The extendability of Python isn’t just about using existing libraries, either. As you grow more proficient with Python, you may find yourself developing your own modules and contributing back to the Python community.

In the spirit of maker learning, we enthusiastically encourage you to share your unique projects with our community. Whether you’re designing a new game, analyzing scientific data, automating a task, or crafting a complex simulation, your creations not only showcase your skills and creativity, they also contribute to the collective learning and inspiration of our maker community.

Getting Started with Python

Before you start building projects with Python, you might want to learn the basics of the language! Here are some of the best courses in Python that our Maker Teachers have discovered so far:

Codecademy

Codecademy is perfect for anybody looking to learn the fundamentals of Python programming. What we like most about Codecademy’s approach is the almost ceaseless challenge to use the code that is being introduced. You wont find endless hours of videos here – you’ll be coding from the very first step. Another thing to love about Codecademy is that the instruction and the code editor are built into the same page, which means the ‘making’ and the ‘learning’ happen together seamlessly – so of course we love Codecademy!

Team Treehouse

Did you push back in horror when we said you wont find endless hours of video on Codecademy? Well then, maybe Treehouse is a better platform for you. Treehouse offers a similar range of courses to Codecademy but throughout the courses you will jump between video instruction and problem solving.
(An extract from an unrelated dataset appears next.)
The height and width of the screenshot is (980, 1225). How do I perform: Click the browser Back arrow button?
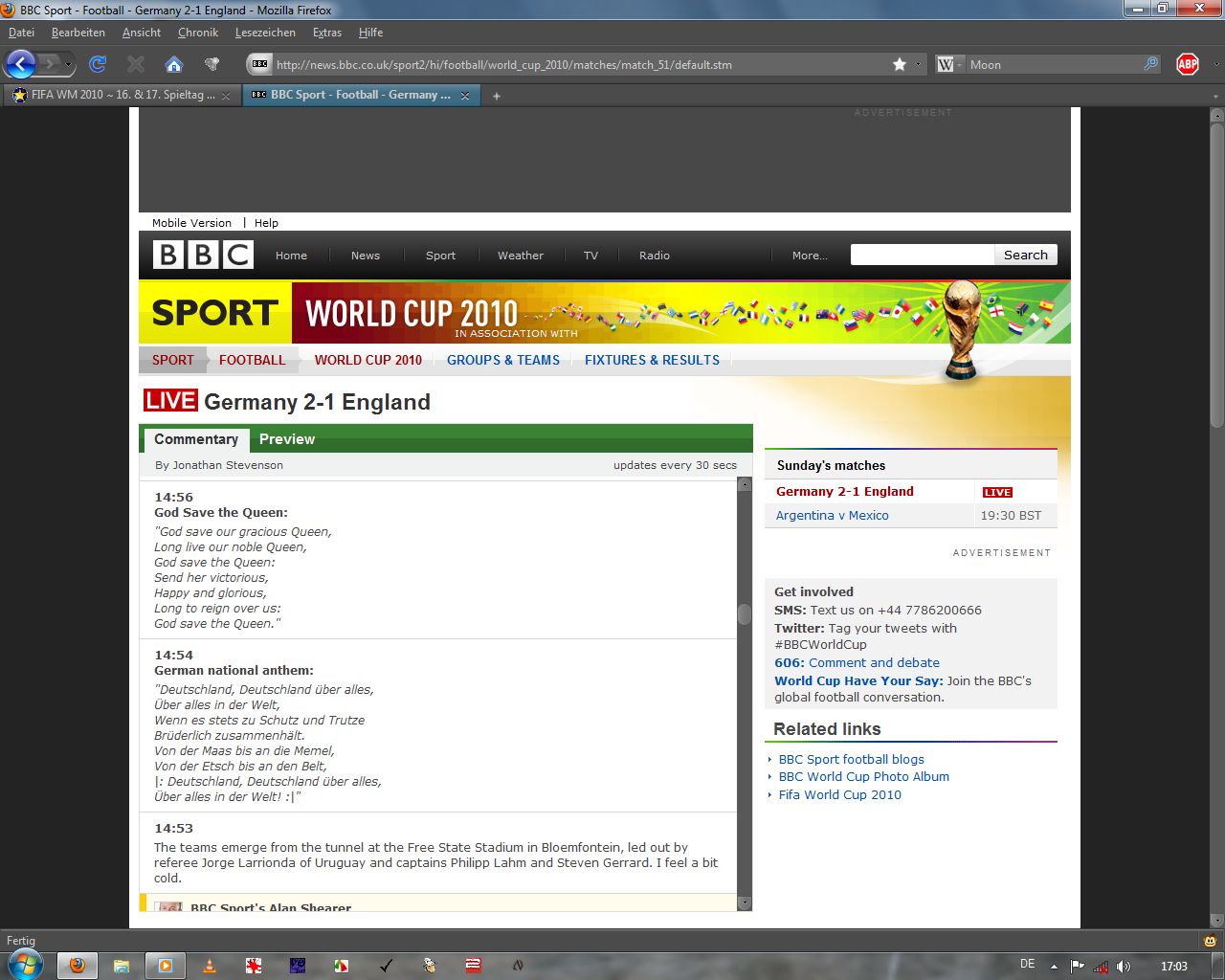[20, 64]
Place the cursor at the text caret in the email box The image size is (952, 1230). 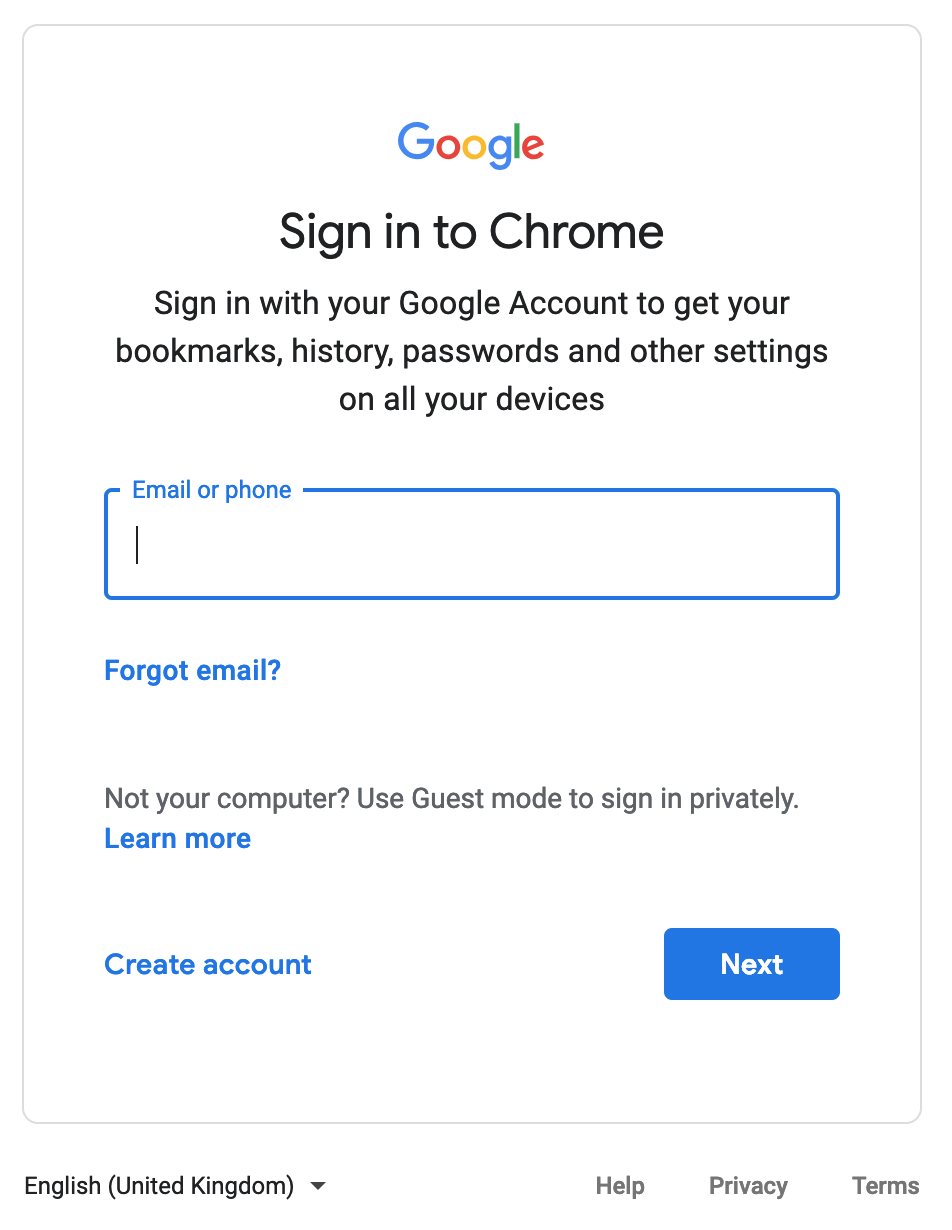tap(137, 545)
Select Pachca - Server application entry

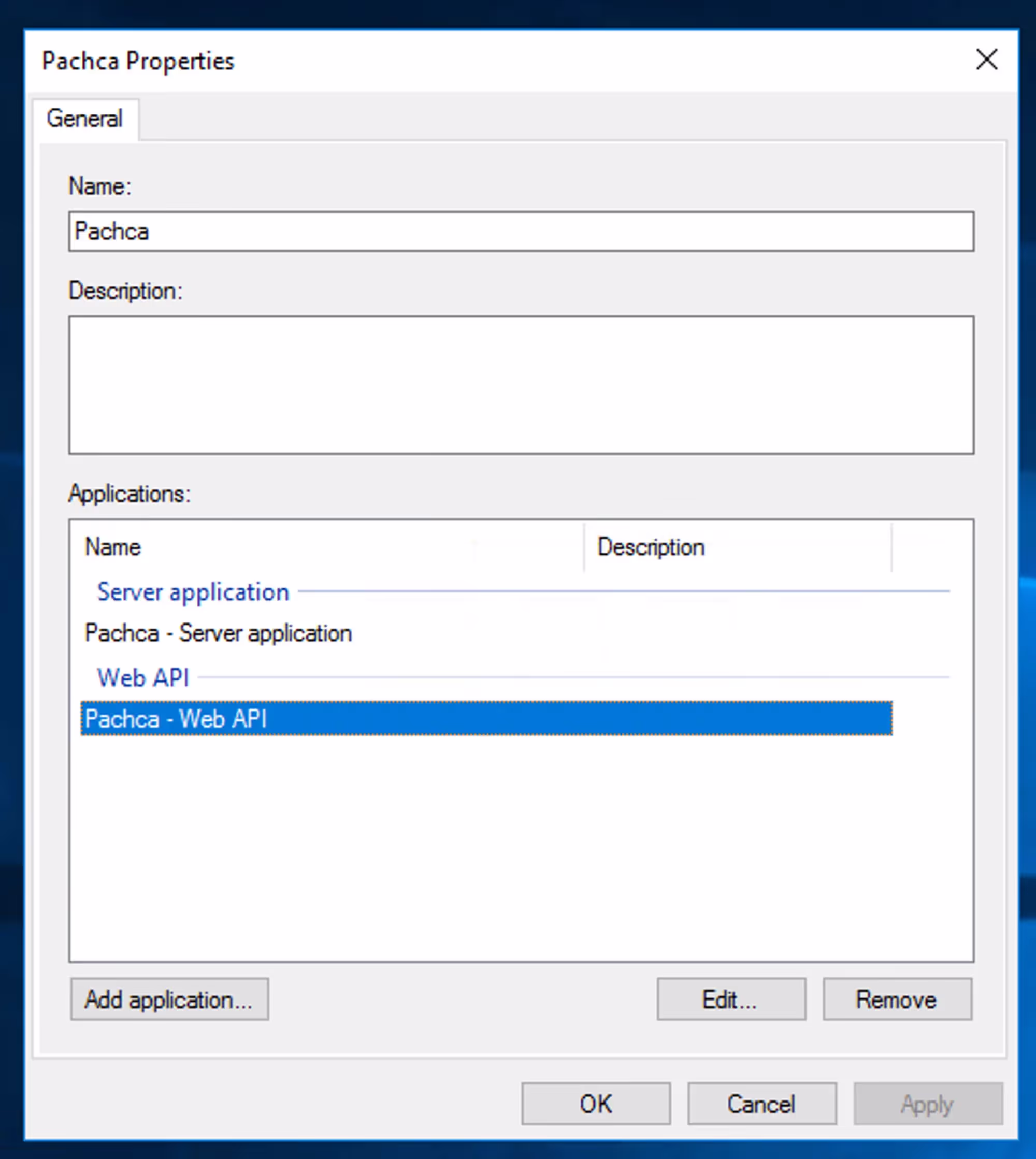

The preferred method of learning is really down to the learner; whilst some might feel that the videos slow down the pace of learning, others might find the added human element of listening to and watching an instructor makes the content more engaging and easier to understanding.

Datacamp

DataCamp has a slightly different focus to Codecademy and Team Treehouse. It is a course designed to build the skills necessary for data analysis. This is perfect for STEM teachers who are looking to see the connection between Python and their own subjects. Even better, DataCamp is completely free for educators.

Maker Coding

Get Maker Learning with Python

When you’ve learned the basics, you’ll probably be asking “Where can I show off my newly developed awesomeness?”

There are hundreds of places that you can practice and create with Python. Below I’ve listed some of my personal favourites.

1. REPL.IT

REPL.IT is one of the best tools for educators using Python that I’ve come across. Not only does it allow you to code Python (and a long list of other languages) directly in your browser, it allows you to do this collaboratively.

2. Trinket

Trinket is a great tool for sharing examples and explanations of programs. It doesn’t have the same level of collaboration as REPL.IT, but it allows you to interlace text, video and code into a single page. 

3. Google Colaboratory

Much like Trinket, Google Colaboratory allows you to create documents that contain both regular text and code making it great for creating explanatory documents for students. Whilst the finished document won’t look as nice as it will on Trinket, Google Colab has the massive upshot that the files exist in your Google Drive, and being a Google product it plays well with Google Classroom. I use Google Colab to create explanatory documents that are a little bit interactive, and then I share the document as an assignment on Google Classroom.